TEXT SEGMENT:
Truck camping in style
When we decided to road trip around the U.S. we got really excited about outfitting our road trip vehicle. We started to scour the internet for ideas and found a lot of information about converting a truck with a camper shell to a fuel-efficient, low profile mobile home.
As we found different websites with conversion examples we started to make a list of all the things we wanted; lights, fans, refrigerator, lots of storage etc. We wanted to keep it low budget and use as many recycled materials as possible. Some things we had to buy new, but that was the nature of the components we wanted. For example hi-top shells were hard to come by on the used market as was a used DC fridge.
We bought a 2005 Toyota Tacoma to turn into our ultimate camping vehicle. What we liked about the Tacoma was that it was a small-size pickup with a decent sized extended cab and a full size bed. We were also able to find a 4 cylinder 2 wheel drive which will save on gas. Fully loaded the truck gets the same gas mileage as when it had an open unloaded bed, about 24 mpg on the highway which isn’t bad for a mobile home.
Choosing a Shell
The first step in setting up a truck camping system is getting a camper shell. We had the original goal of getting one used off of craigslist, but we were in a hurry to get set up and couldn’t find one to match our truck.
Despite what some people on craigslist may say, you really want a shell that is built for your make and model of truck. Every cab has a different shape and the shell manufacturers will make one to your specifications. Most shell orders include color matching as well. We got the Vision 100, which was the tallest shell we could find and has a 9 inch rise above the cab. Because the tall shells need special ordering this usually takes 2-3 weeks so plan ahead.
The biggest step in our conversion was the electrical system. We wanted to install a battery to run our accessories that would charge from the car’s alternator yet be kept completely separate from the starting battery.
Figuring how to do this presented a lot of challenges. At first it seemed that you would need to have a battery similar to the starting battery so the alternator could handle the charging task. Additionally you would need a battery isolator to ensure you don’t discharge the starting battery while running your accessories.
After searching I found that you could install this little magic box called a voltage sensitive relay which acts like an isolator and allows you to charge essentially any size 12V battery from the alternator. The voltage sensitive relay acts as a switch that monitors the charge of each battery separately and routes power from the alternator when the battery discharges below 12.2V and stopping when it hits 13.2V.

SUPPLIED INFORMATION:
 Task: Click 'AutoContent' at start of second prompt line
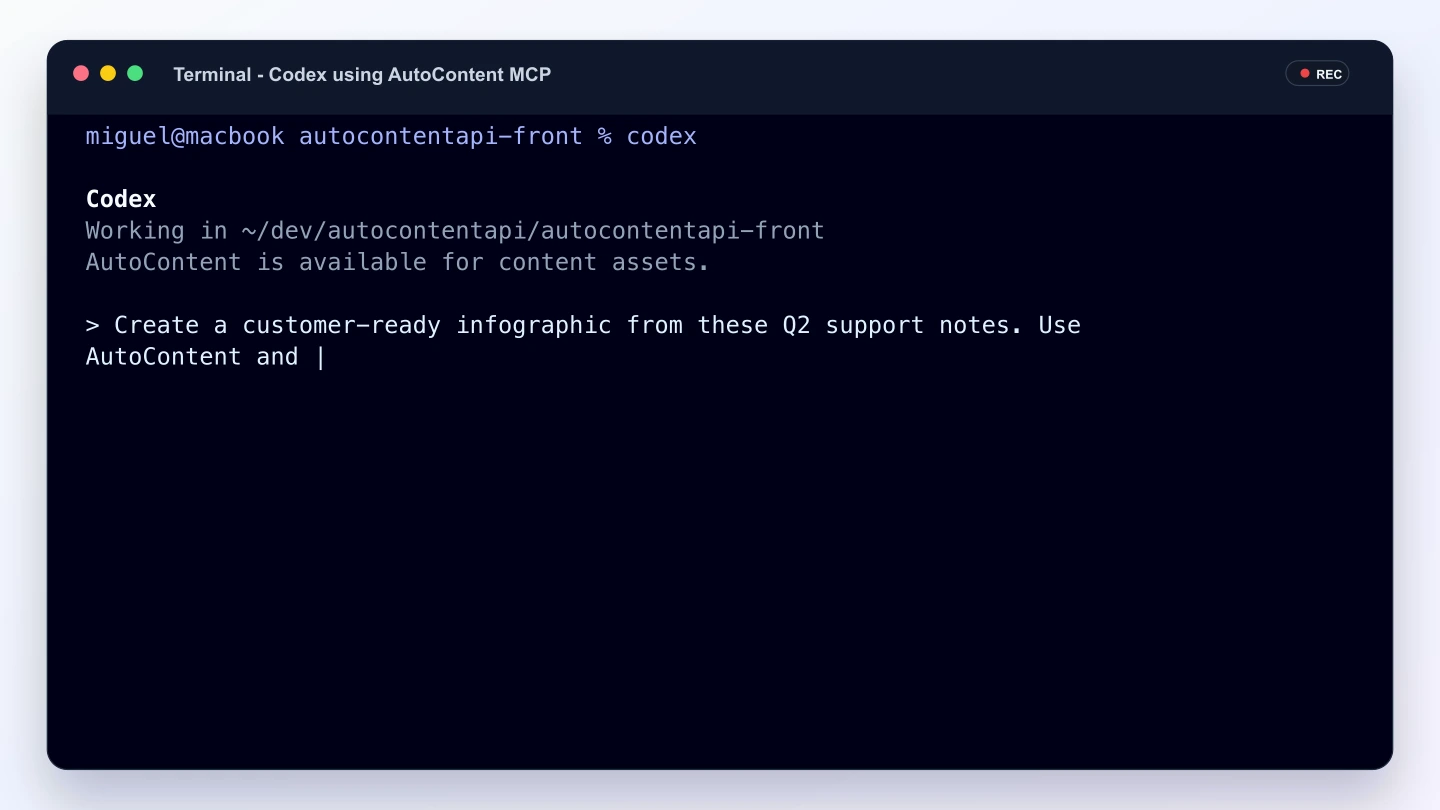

GIVEN EXERCISE A: In the truck camping text, how far above the cab does the Vision 100 shell rise?
GIVEN EXERCISE B: Carry on the truck camping text from its final sentence.

EXERCISE OUTPUT A: It has a 9-inch rise above the cab.

EXERCISE OUTPUT B:
We installed a 140 amp hour 4D Deep Cycle Marine/RV battery which should enable us to run all of our accessories (two laptops, refrigerator, lights, and fans) for 3-5 days without turning on the truck. We haven’t discharged the battery below 12V yet so we will report back to let you know if we burn up the alternator charging the second battery.
We put the second battery in the truck bed right behind the driver’s side of the cab and routed wires through the door jam and under the hood. Conveniently, this required only a few permanent alterations to the body of the truck.
In order to do the wiring we made some permanent changes to the truck like drilling through the body and truck bed to route the electrical cables. But that was a small cost considering the huge benefit we got from the added battery.There was a hole in the firewall right where we needed it, but the hole in the body required widening as did the hole in the truck bed. The entire setup required 18 feet of one gauge battery cable for the positive and 3ft for the body ground.
If you aren’t familiar with electrical systems this might seem like overkill. But given the size of the alternator (80amp) and the 4D battery, I wanted to limit the resistance as much as possible. We put the battery in a battery box and anchored it to the bed. I placed the voltage sensitive relay on the fuse box and wired everything up.
I wired a DC cigarette lighter outlet directly to the auxiliary battery and routed it into the cab behind the driver’s seat for the refrigerator and wired up the lights and fans and a port for a small inverter in the bed.
We got an RV light fixture with a low amp LED bulb for the back to provide us with light for reading and such when we’re in there. We also got 4 three inch PC fans for additional airflow on hot nights. We mounted them on the window frame where the windows slide open. They aren’t particularly fast but they are wired to use DC so it was easy to integrate them into the system.
We also picked up a small 400 watt inverter that has two AC outlets and a USB outlet. We plan to use this both in the bed at night and in the cab while we drive.
The highlight of the conversion for us was definitely the fridge. There are a lot of portable fridges on the market but we found that the majority were either ridiculously expensive, didn’t work well enough, or were complete energy hogs.
Then we found the Dometic Waeco CF-018DC . At $300 it isn’t cheap and for some budgets a fridge will definitely be a luxury item, but for us it was worth it. Our little fridge now sits behind the driver’s seat for easy access from the passenger seat while on the road. It also keeps things very cool—our first time using it we accidentally froze everything!
Platform and storage
Figuring out how to get the most headspace while maximizing storage was our biggest challenge. Many conversions build sleeping platforms with complex support structures which limit the size of items you can fit. In the end how you build it is contingent on your shell size and willingness to be cramped.
With the tall shell we were able to keep our platform a little higher and still be comfortable in bed. We wanted our platform to be removable so we can still use our truck for hauling if necessary.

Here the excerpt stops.